EXERCISE BRIEF
Starting at the line that has "Select the 3.3% value for Truck" and ending after the line that has "coord(590,166)", write out that data again with "screenshot" changed to "image" and everything else kept the same. Leave the pictures out.

RECORDS SHOWN
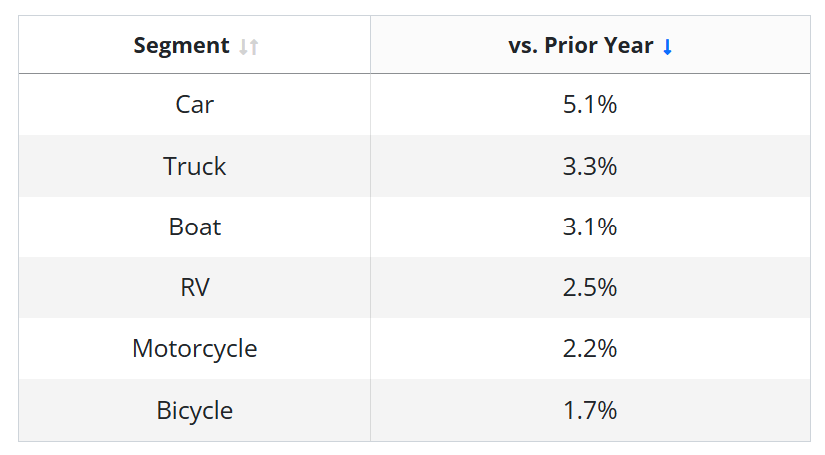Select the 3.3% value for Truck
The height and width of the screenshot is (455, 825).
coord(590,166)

---

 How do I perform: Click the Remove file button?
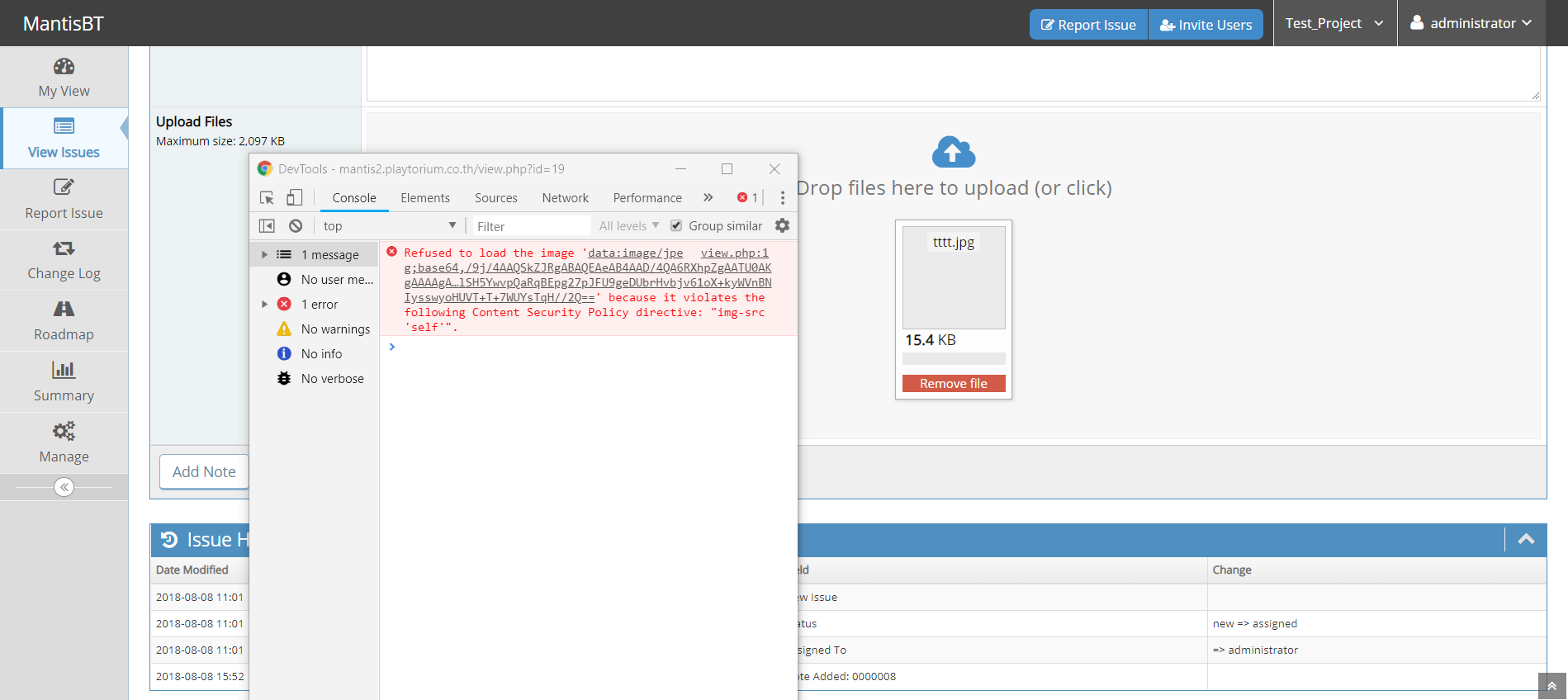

--

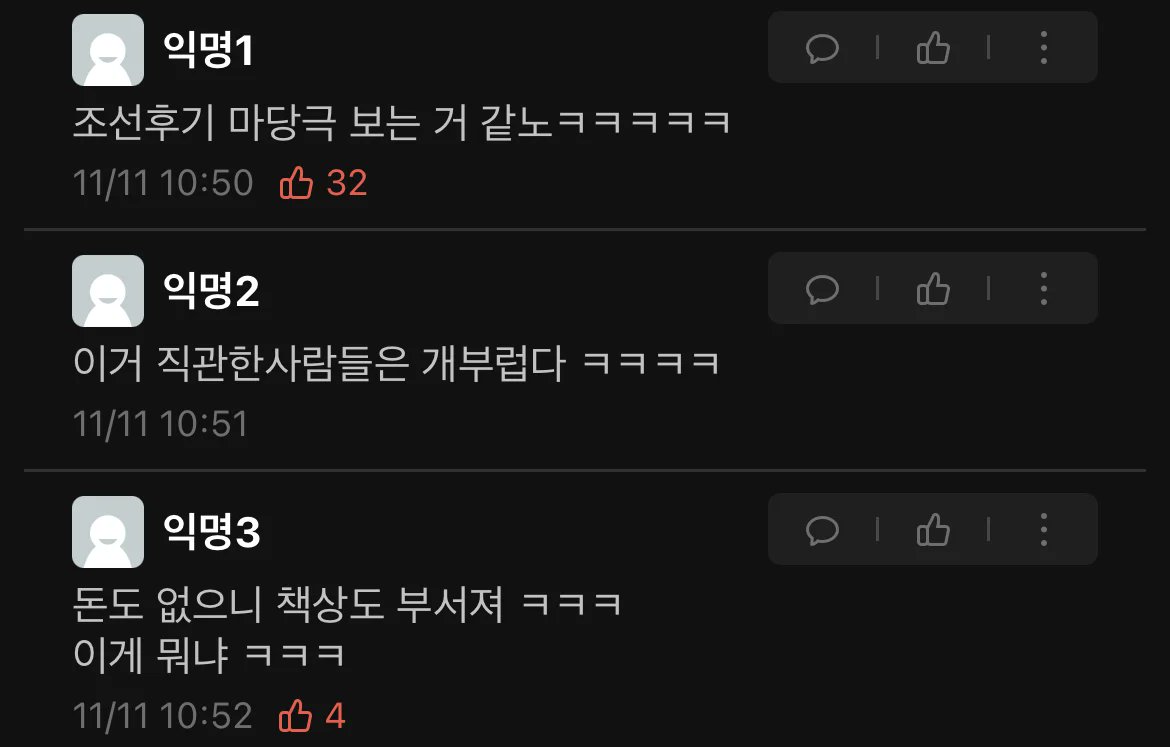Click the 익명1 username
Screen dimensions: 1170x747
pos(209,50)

SOLUTION TO THIS TASK
Select the 3.3% value for Truck
The height and width of the image is (455, 825).
coord(590,166)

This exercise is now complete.